A segunda característica da Amazônia é a violência. Ao longo da minha trajetória como pesquisador, tenho visto que há uma correlação entre violência rural e urbana nas cidades do interior e a taxa de desmatamento. Os municípios mais desmatados são os que apresentam maior índice de violência. A disputa pela terra tem gerado assassinatos e as mortes que ocorreram recentemente não estão isoladas desta dinâmica. Não é a primeira vez que lideranças ambientais e sociais são vítimas da ganância. Essa situação de conflito sempre esteve presente no processo de desenvolvimento da região. É bom lembrar que a Amazônia é um território imenso e que os conflitos estão localizados em uma área geograficamente pequena. Só o estado do Pará, onde moro, é maior que toda a região sul e sudeste. Os conflitos acontecem em uma extensão de terra equivalente ao estado do Rio Grande do Sul.
Quando se fala em Amazônia, temos de lembrar que também existem diferentes Amazônias: a Amazônia do alto Rio Negro concentra populações indígenas e é muito diferente da Amazônia do Marajó, da Amazônia do rio Trombetas, do rio Solimões. Eu sempre me refiro a Amazônia que está no chamado arco do desmatamento, a região que mais está sendo impactada pelo desmatamento e pelas ações da fronteira agrícola.
O terceiro aspecto é em relação ao subdesenvolvimento. Mesmo com a ocupação recente na Amazônia, ela continua pobre. Nos anos 1970, a Amazônia contribuía com aproximadamente 7% do PIB nacional e hoje o percentual permanece o mesmo. Além do mais, os indicadores sociais da Amazônia sempre estão abaixo da média nacional e da própria região nordeste, que é o concorrente mais pobre. Portanto, a região é subdesenvolvida social e economicamente. Algumas ilhas de prosperidade estão relacionadas à zona Franca de Manaus ou áreas de mineração.
Apesar de ter essas características negativas, a Amazônia tem uma face positiva. Ela oferece oportunidades para o Brasil, pois é superlativa em tudo: água, carbono, madeira, tem potencial hidrelétrico e jazidas minerais gigantescas. Além disso, ela é importante para o clima do Planeta e pode agravar os efeitos climáticos caso seja destruída.
Qual a situação social e econômica das populações que vivem próximas às áreas florestais?
Na Amazônia desmatada - onde os municípios já perderam mais de 80% da cobertura vegetal -, que se estende da região sul do Pará até o Maranhão, se tem o pior dos mundos porque a natureza foi destruída e a pobreza se manteve ou foi agravada. O modelo de exploração da floresta gera uma riqueza passageira e a previsão é de que, à medida que florestas sejam destruídas, a pobreza se agrave.

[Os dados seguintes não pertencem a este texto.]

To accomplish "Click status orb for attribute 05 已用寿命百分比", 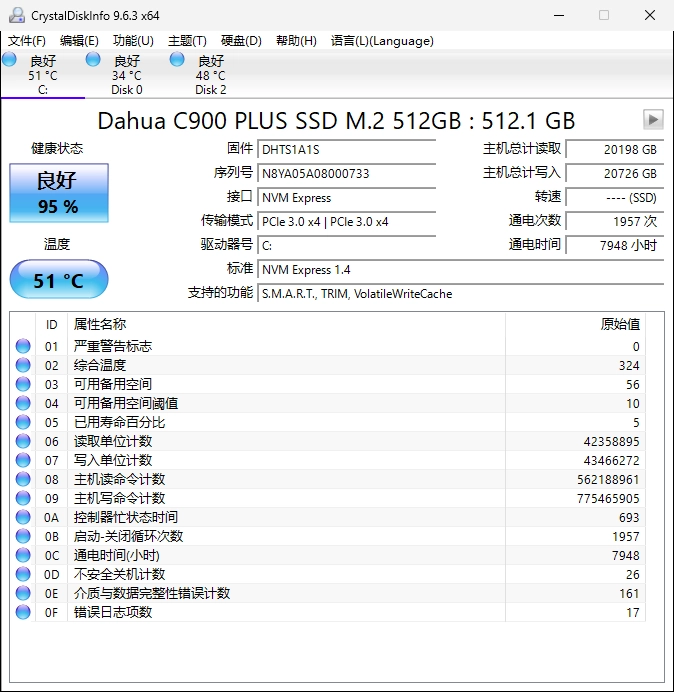I will coord(23,422).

Nos municípios onde a floresta está sendo desmatada atualmente, as pessoas têm uma melhoria na renda em função do atual boom econômico. Entretanto, aumentam os conflitos em função da disputa pela terra. Xingu e Marabá são municípios típicos desse tipo de fronteira. Nas regiões mais remotas da Amazônia, onde existe a maior área florestal, há pobreza, mas não miséria. A situação mais dramática está na região desmatada e isso mostra que o desmatamento não melhora a condição de vida das pessoas.